Yuan enters new era with freer float

Fluctuations in the global market will keep renminbi dealers on their toes
Gone are the good old days when speculation on the Chinese yuan simply referred to acquisition.
Now that the decade-long expectation of appreciation is in tatters, traders will have to use more brain than brawn if they want to keep themselves in the game.
While the central bank has always preached the idea of a free-floating yuan, the People's Bank of China finally practiced it by doubling the currency's daily trading band to 2 percent on either side of the daily reference rate.
Zhou Xiaochuan, the central bank governor, has been pushing the idea for years, but traders really started to embrace it this time as their long positions suffered badly from a nosedive in the yuan's exchange rate.
The yuan lost 1.4 percent in Februa-ry along with another 1.2 percent lost so far in March, following 10 years of appreciation.
Morgan Stanley estimated that $150 billion of redemption forward contracts - a main tool to bet on the yuan's appreciation - remains in the market.
And, assuming contracts are 24 months in tenor, investors will see about $4.8 billion in total losses for every 100 basis points the yuan reaches above the level of 6.20 per dollar.
But what really caused them to rethink their strategy were remarks by another governor from the other side of the globe.
US Federal Reserve Chairwoman Janet Yellen on March 21 raised the possibility of an earlier-than-anticipated rise in US interest rates next year.

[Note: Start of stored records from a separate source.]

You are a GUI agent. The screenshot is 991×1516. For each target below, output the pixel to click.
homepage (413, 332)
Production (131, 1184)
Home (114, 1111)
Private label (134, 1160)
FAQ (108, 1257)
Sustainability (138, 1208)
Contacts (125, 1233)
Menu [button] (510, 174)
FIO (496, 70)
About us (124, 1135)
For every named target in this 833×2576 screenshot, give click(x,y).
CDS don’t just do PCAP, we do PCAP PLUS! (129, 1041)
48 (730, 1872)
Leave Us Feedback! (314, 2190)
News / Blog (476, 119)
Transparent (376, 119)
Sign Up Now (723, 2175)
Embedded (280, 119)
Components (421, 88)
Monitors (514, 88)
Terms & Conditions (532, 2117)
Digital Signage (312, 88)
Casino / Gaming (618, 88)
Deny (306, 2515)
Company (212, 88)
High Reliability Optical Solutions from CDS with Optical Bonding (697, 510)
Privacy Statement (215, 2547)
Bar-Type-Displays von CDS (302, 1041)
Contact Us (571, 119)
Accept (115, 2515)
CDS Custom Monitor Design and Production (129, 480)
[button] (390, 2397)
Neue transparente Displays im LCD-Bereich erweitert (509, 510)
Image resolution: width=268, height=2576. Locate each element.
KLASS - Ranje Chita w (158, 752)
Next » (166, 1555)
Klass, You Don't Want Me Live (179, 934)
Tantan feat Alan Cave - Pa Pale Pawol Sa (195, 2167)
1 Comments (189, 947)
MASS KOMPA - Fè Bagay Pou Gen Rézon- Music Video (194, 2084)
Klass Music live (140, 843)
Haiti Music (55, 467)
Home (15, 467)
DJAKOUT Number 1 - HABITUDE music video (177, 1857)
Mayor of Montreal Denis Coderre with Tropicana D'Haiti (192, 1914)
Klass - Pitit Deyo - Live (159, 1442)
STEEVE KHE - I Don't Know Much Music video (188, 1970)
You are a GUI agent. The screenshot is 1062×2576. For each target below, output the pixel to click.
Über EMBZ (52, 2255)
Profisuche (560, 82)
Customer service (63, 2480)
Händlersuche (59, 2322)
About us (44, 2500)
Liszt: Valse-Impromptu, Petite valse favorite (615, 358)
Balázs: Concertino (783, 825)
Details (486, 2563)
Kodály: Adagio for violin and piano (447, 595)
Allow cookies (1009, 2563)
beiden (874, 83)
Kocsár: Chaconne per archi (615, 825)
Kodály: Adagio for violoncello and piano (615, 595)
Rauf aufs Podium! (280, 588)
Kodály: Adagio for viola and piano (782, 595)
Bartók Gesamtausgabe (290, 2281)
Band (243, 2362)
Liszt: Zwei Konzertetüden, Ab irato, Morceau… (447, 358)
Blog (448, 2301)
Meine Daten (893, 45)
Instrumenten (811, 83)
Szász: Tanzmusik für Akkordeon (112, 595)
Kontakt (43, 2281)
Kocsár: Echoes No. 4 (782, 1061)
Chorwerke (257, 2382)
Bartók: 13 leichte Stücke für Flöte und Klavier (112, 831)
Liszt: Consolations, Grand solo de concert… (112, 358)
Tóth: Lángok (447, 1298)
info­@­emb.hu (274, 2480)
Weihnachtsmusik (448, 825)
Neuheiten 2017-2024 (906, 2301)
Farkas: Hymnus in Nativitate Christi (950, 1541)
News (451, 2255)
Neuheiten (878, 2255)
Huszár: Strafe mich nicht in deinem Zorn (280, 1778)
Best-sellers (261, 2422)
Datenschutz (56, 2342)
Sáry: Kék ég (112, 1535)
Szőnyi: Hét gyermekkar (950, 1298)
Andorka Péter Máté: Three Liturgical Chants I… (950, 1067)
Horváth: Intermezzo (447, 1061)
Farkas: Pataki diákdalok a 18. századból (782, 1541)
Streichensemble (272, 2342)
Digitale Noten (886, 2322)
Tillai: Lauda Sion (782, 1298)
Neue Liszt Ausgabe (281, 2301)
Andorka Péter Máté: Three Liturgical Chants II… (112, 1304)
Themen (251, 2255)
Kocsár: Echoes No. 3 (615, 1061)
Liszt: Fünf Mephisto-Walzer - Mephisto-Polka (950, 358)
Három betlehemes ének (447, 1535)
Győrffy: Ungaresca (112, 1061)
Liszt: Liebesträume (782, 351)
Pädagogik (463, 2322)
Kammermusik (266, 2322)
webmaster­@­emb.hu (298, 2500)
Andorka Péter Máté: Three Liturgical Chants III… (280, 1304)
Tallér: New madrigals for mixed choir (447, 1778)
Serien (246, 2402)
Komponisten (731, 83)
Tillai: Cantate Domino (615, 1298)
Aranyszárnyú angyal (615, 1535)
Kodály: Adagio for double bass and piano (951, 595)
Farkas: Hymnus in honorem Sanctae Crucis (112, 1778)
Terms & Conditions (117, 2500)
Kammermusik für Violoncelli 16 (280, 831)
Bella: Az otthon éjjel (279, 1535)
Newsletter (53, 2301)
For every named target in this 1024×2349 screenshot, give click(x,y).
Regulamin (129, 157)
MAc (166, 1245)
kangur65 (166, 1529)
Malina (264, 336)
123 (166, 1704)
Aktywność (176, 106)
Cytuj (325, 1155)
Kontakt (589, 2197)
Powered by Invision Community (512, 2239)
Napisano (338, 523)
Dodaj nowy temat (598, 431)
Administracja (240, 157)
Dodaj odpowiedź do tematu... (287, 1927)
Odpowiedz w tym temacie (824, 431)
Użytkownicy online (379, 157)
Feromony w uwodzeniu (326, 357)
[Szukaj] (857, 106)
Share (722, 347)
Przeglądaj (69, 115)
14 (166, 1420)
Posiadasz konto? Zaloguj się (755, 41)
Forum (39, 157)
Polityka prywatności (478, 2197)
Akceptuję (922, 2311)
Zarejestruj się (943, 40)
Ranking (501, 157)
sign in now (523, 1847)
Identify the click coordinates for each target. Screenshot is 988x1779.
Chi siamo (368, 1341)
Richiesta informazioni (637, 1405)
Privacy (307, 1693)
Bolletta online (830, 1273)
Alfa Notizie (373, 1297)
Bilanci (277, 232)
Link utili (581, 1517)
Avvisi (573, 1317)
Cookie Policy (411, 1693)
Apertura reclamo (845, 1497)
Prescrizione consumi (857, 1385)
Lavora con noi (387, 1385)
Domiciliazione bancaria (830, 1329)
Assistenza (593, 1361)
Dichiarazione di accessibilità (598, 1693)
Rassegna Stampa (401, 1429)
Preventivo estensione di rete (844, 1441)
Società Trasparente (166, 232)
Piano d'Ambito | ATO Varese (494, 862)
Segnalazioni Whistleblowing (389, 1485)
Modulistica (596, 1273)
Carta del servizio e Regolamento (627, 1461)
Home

Yellen says a further cutback on the bond-buying program, by $10 billion to $55 billion a month, and adjusting its guidance on interest rates. She adds that the "considerable period" between the end of the Fed's economic stimulus program and the first rate increase could be six months, meaning that the first rate hike could happen as early as spring next year.
Higher interests rates in the US, analysts say, would reshuffle the pattern of international fund flow in place since the global financial crisis in 2008, driving funds back to dollar assets and weakening emerging market currencies, including the yuan, against the greenback.
After Yellen made the comments, the yuan continued to weaken against the dollar, trading as low as 6.22 at one point, its weakest level in more than a year.
"The yuan has gone from being a most attractive carry trade bet in emerging markets to the worst in two months as the central bank's efforts to weaken the currency have caused volatility to surge," Geoffrey Kendrick, head of Asian currency and rates strategy at Morgan Stanley, said at a news conference in February.
"Implied volatility in the currency rose in February by the most since May, when the Fed first signaled plans to cut stimulus."
Shen Jianguang, Hong Kong-based chief economist with Mizuho Securities Asia Ltd, wrote in a commentary on March 25 that the yuan has entered a "new era of two-way fluctuation".
Room for appreciation is "very limited", he wrote, given that China's trade surplus has been shrinking, labor costs are rising, and it has already strengthened by more than 40 percent against the dollar since 2005.
Room for depreciation is limited, too, as the direction for fund flow is still inbound, and China's economic growth is still one of the world's fastest despite its recent deceleration.
"Two-way fluctuation against the US dollar will happen more frequently and in a bigger range this year, while the yuan will remain basically stable against a basket of currencies," Shen says.
Bank of China Ltd says in a report that the yuan's recent decline will be short-lived and that China's trade surplus and huge foreign exchange reserves will support the currency's long-term appreciation.
Nathan Chow, a Hong Kong-based economist with DBS Bank Ltd, says that the recent yuan weakness and narrower onshore-offshore yuan spread are unlikely to reverse the currency's increasing global role in trade finance activities.